Hisbollah Tunnel im Libanon entlarven die falsche Erzählung von israelischer Landnahme
Israel prüft laut Bericht, einen Hisbollah Tunnelkomplex der libanesischen Armee zu übergeben. Der Vorgang zeigt, worum es im Süden Libanons wirklich geht.

Wer Israels Einsatz im Süden Libanons als angeblichen Versuch darstellt, fremdes Gebiet dauerhaft zu besetzen, muss diesen Bericht erklären. Nach Angaben von N12 und der Jerusalem Post prüfen israelische Sicherheitskreise, ob die libanesische Armee die Kontrolle über einen unterirdischen Hisbollah Komplex im Dorf Tebnit übernehmen könnte. Der Vorschlag soll in politischen und militärischen Beratungen erörtert worden sein. Aus israelischer Sicht wäre eine solche Übergabe ein Test dafür, ob der libanesische Staat bereit und fähig ist, gegen die Hisbollah tatsächlich Verantwortung zu übernehmen.
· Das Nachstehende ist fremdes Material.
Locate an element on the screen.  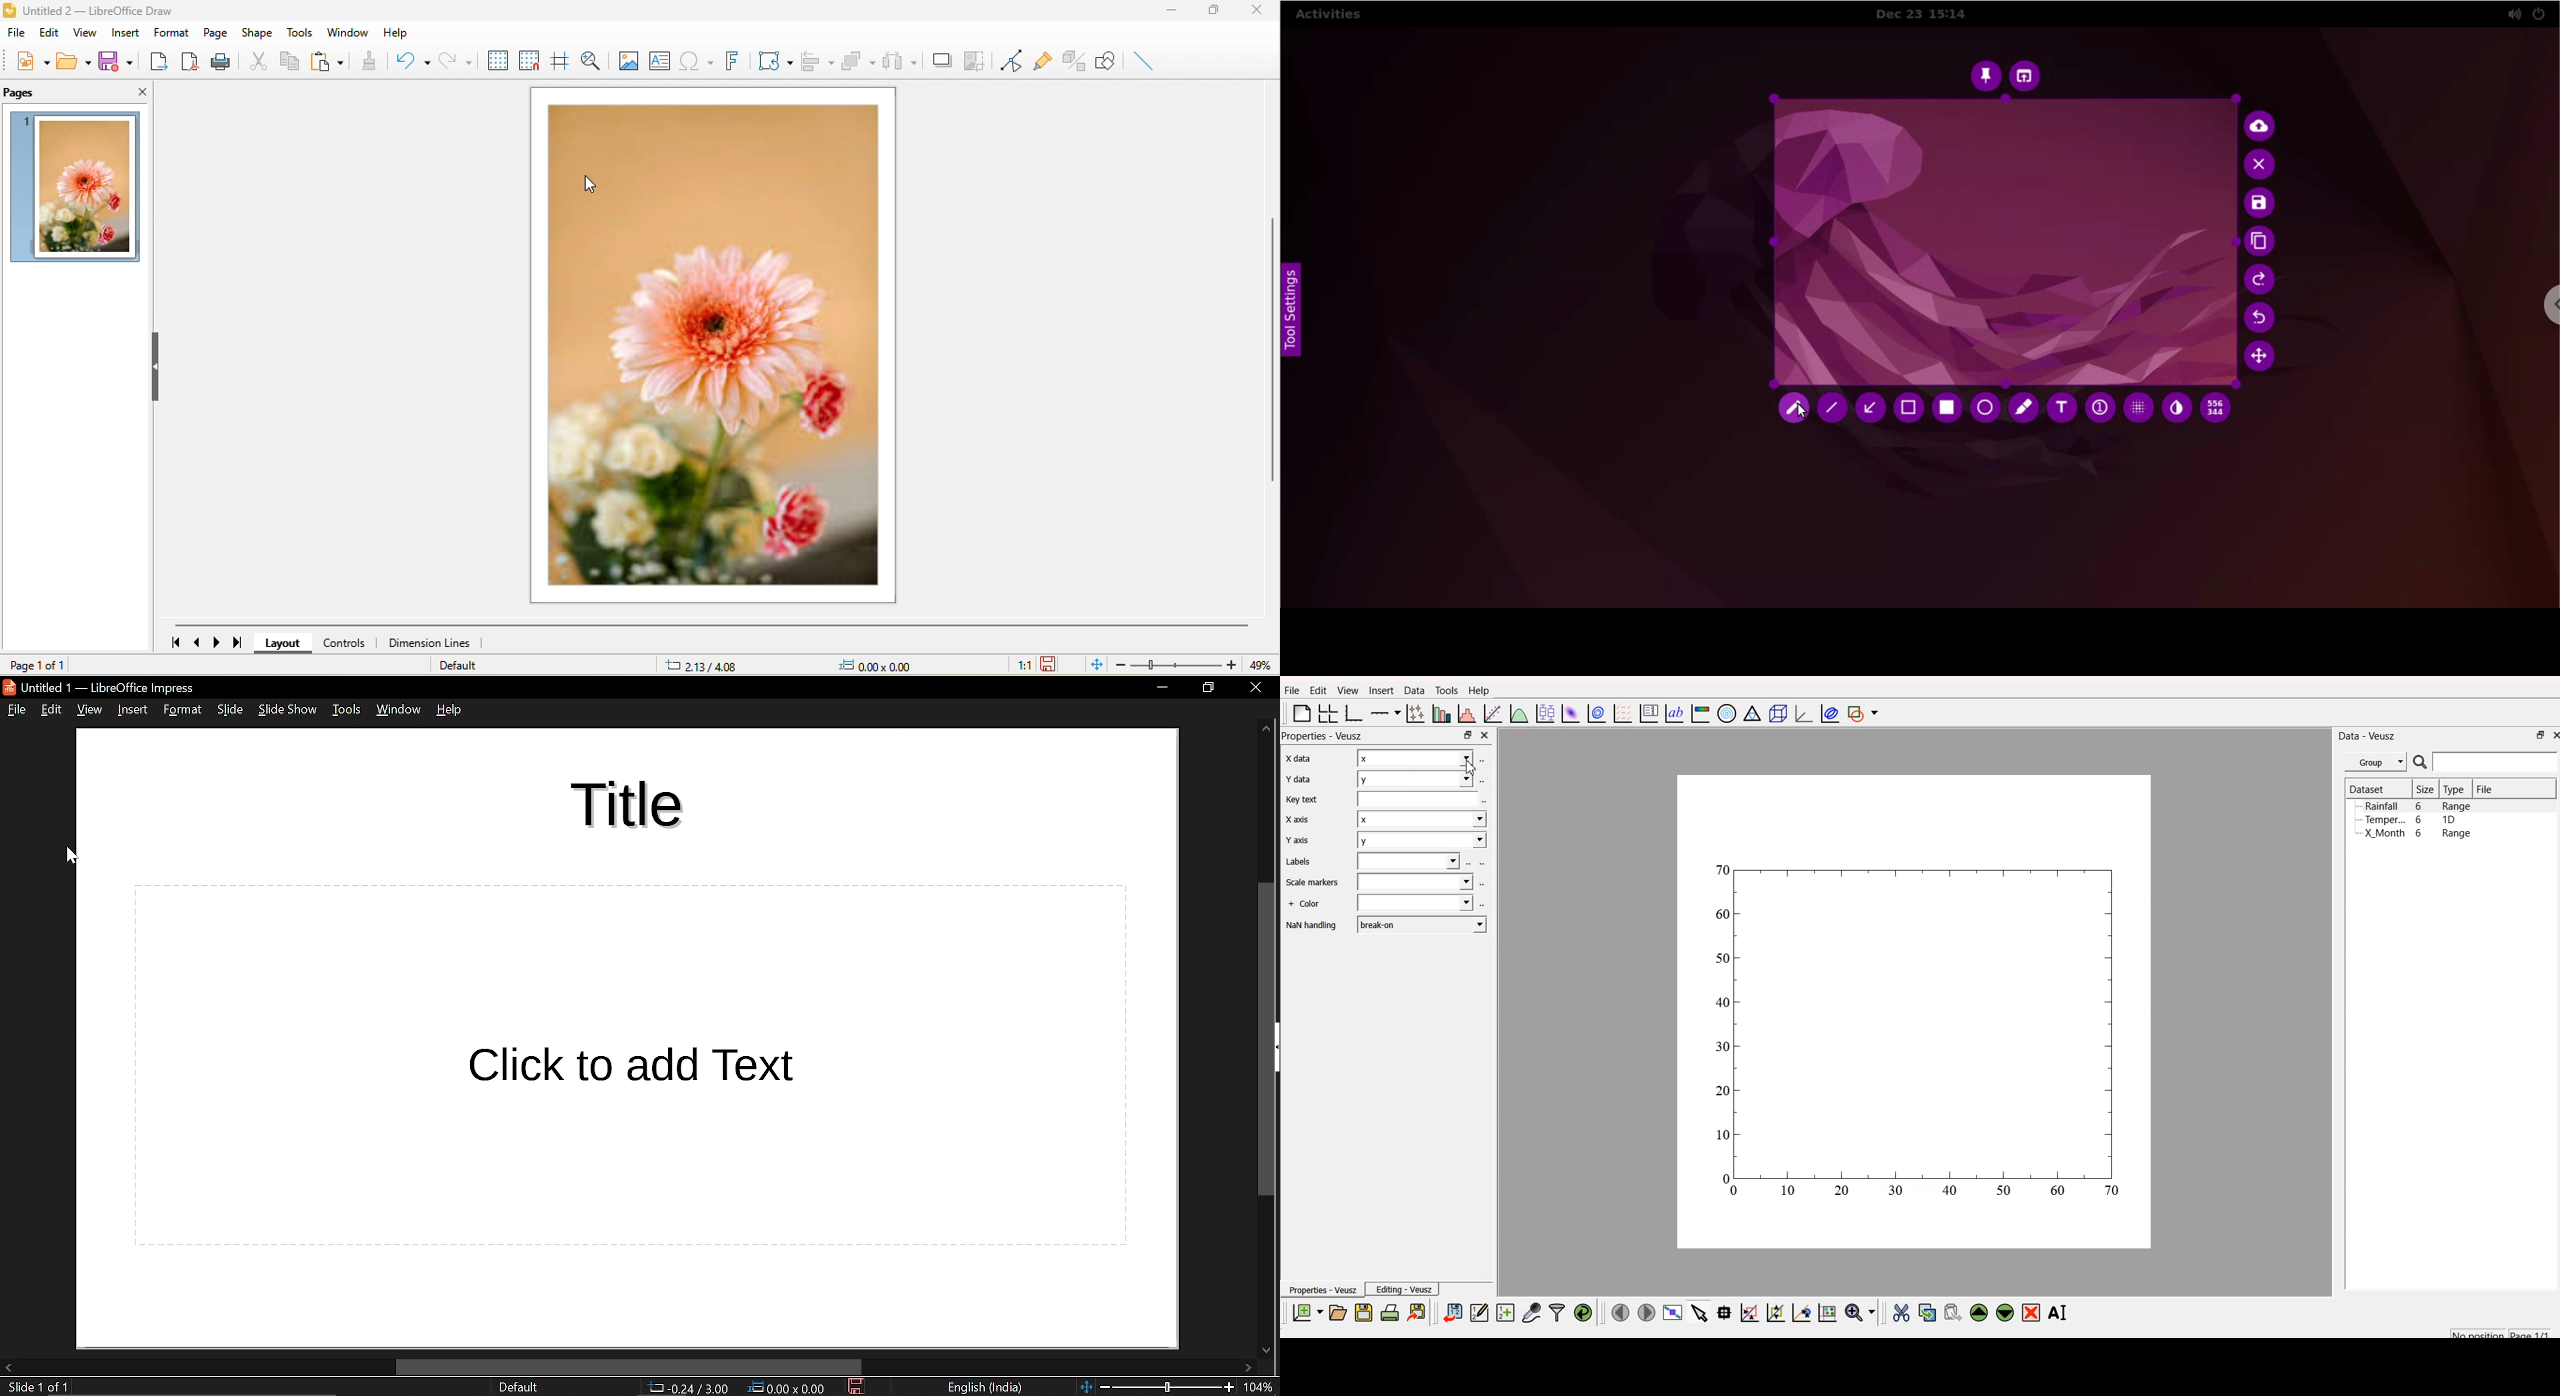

Diese Nachricht passt nicht zu der Erzählung, Israel wolle libanesisches Land behalten. Sie passt zu einer viel einfacheren und belegbaren Wirklichkeit: Israel versucht, eine Terrorinfrastruktur zu beseitigen, die über Jahre direkt an seiner Grenze aufgebaut wurde. Tunnel, Abschussstellungen, Waffenlager und unterirdische Komplexe entstehen nicht zufällig. Sie sind keine politischen Symbole und keine Verteidigungsromantik. Sie sind militärische Infrastruktur für Angriffe auf israelische Gemeinden.
Die IDF meldete zuletzt einen weiteren Hisbollah Tunnel bei Majdal Zoun, etwa zehn Kilometer von der israelischen Grenze entfernt. Die Anlage soll mehr als 200 Meter lang, 29 Meter tief, mit Räumen, Sprengtüren, Abschussstellen und zahlreichen Waffen ausgestattet gewesen sein. Wer solche Anlagen baut, plant keinen friedlichen Grenzverkehr. Er bereitet den nächsten Krieg vor.
Genau hier liegt der Punkt, der in vielen Debatten unterschlagen wird. Die Geschichte beginnt nicht mit israelischen Soldaten im Süden Libanons. Sie beginnt mit der Hisbollah, mit iranischer Unterstützung, mit Raketen, Drohnen, Tunnelanlagen und jahrelanger Bedrohung israelischer Orte im Norden. Wer diesen Anfang ausblendet, beschreibt nicht die Lage, sondern baut eine politische Anklage auf einem halben Bild.
Die mögliche Übergabe des Komplexes an die libanesische Armee wäre deshalb ein nüchterner Realitätstest. Kann Beirut eine solche Anlage übernehmen, sichern und der Hisbollah dauerhaft entziehen? Oder zeigt sich erneut, dass die libanesische Staatsmacht dort endet, wo die iranisch gestützte Terrororganisation ihre Interessen durchsetzt?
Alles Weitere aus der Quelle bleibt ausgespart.